----- Data for this exercise -----

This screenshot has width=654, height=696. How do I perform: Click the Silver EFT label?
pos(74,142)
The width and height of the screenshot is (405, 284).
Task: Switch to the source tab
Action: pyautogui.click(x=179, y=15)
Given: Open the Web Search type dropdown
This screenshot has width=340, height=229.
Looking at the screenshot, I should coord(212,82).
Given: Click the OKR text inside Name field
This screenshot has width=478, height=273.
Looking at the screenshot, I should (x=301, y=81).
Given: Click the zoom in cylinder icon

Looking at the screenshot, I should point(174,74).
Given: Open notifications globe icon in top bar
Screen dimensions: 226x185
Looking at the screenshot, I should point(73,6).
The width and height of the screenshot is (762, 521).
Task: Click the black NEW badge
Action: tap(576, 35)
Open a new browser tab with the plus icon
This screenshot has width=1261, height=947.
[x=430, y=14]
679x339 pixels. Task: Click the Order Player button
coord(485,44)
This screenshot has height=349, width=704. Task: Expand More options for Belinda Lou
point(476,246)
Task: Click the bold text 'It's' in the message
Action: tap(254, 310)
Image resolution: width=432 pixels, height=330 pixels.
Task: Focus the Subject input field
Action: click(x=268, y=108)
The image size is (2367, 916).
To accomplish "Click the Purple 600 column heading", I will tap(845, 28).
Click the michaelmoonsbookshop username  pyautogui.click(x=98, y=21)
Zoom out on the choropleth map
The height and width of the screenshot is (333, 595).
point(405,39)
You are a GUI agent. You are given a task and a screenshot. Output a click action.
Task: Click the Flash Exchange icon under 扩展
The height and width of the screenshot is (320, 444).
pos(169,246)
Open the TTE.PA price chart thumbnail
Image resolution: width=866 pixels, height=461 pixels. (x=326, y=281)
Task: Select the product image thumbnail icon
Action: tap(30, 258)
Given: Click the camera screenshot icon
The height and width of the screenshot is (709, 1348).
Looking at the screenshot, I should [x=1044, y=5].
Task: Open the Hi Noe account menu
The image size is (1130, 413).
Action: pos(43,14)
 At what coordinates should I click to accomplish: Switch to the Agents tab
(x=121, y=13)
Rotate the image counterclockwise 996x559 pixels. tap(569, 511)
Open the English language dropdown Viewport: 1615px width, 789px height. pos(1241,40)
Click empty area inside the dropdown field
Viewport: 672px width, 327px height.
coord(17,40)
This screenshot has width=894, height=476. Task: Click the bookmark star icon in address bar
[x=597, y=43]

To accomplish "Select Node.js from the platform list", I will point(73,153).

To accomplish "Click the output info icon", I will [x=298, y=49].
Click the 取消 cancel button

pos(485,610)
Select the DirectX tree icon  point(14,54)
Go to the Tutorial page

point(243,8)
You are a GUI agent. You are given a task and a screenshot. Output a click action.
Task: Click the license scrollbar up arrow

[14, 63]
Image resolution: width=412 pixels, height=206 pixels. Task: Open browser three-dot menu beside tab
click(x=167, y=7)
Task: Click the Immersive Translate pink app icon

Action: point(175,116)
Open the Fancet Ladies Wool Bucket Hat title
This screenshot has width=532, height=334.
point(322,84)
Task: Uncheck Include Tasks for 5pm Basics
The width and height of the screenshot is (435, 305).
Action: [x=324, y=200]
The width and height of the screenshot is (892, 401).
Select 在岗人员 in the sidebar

-----

Exercise »
Copy each record above so that no word or mark differs.

Result »
This screenshot has width=654, height=696. How do I perform: Click the Silver EFT label?
pos(74,142)
The width and height of the screenshot is (405, 284).
Task: Switch to the source tab
Action: pyautogui.click(x=179, y=15)
Given: Open the Web Search type dropdown
This screenshot has width=340, height=229.
Looking at the screenshot, I should coord(212,82).
Given: Click the OKR text inside Name field
This screenshot has width=478, height=273.
Looking at the screenshot, I should (x=301, y=81).
Given: Click the zoom in cylinder icon

Looking at the screenshot, I should point(174,74).
Given: Open notifications globe icon in top bar
Screen dimensions: 226x185
Looking at the screenshot, I should point(73,6).
The width and height of the screenshot is (762, 521).
Task: Click the black NEW badge
Action: tap(576, 35)
Open a new browser tab with the plus icon
This screenshot has width=1261, height=947.
[x=430, y=14]
679x339 pixels. Task: Click the Order Player button
coord(485,44)
This screenshot has height=349, width=704. Task: Expand More options for Belinda Lou
point(476,246)
Task: Click the bold text 'It's' in the message
Action: tap(254, 310)
Image resolution: width=432 pixels, height=330 pixels.
Task: Focus the Subject input field
Action: click(x=268, y=108)
The image size is (2367, 916).
To accomplish "Click the Purple 600 column heading", I will tap(845, 28).
Click the michaelmoonsbookshop username  pyautogui.click(x=98, y=21)
Zoom out on the choropleth map
The height and width of the screenshot is (333, 595).
point(405,39)
You are a GUI agent. You are given a task and a screenshot. Output a click action.
Task: Click the Flash Exchange icon under 扩展
The height and width of the screenshot is (320, 444).
pos(169,246)
Open the TTE.PA price chart thumbnail
Image resolution: width=866 pixels, height=461 pixels. (x=326, y=281)
Task: Select the product image thumbnail icon
Action: tap(30, 258)
Given: Click the camera screenshot icon
The height and width of the screenshot is (709, 1348).
Looking at the screenshot, I should [x=1044, y=5].
Task: Open the Hi Noe account menu
The image size is (1130, 413).
Action: pos(43,14)
 At what coordinates should I click to accomplish: Switch to the Agents tab
(x=121, y=13)
Rotate the image counterclockwise 996x559 pixels. tap(569, 511)
Open the English language dropdown Viewport: 1615px width, 789px height. pos(1241,40)
Click empty area inside the dropdown field
Viewport: 672px width, 327px height.
coord(17,40)
This screenshot has width=894, height=476. Task: Click the bookmark star icon in address bar
[x=597, y=43]

To accomplish "Select Node.js from the platform list", I will point(73,153).

To accomplish "Click the output info icon", I will [x=298, y=49].
Click the 取消 cancel button

pos(485,610)
Select the DirectX tree icon  point(14,54)
Go to the Tutorial page

point(243,8)
You are a GUI agent. You are given a task and a screenshot. Output a click action.
Task: Click the license scrollbar up arrow

[14, 63]
Image resolution: width=412 pixels, height=206 pixels. Task: Open browser three-dot menu beside tab
click(x=167, y=7)
Task: Click the Immersive Translate pink app icon

Action: point(175,116)
Open the Fancet Ladies Wool Bucket Hat title
This screenshot has width=532, height=334.
point(322,84)
Task: Uncheck Include Tasks for 5pm Basics
The width and height of the screenshot is (435, 305).
Action: [x=324, y=200]
The width and height of the screenshot is (892, 401).
Select 在岗人员 in the sidebar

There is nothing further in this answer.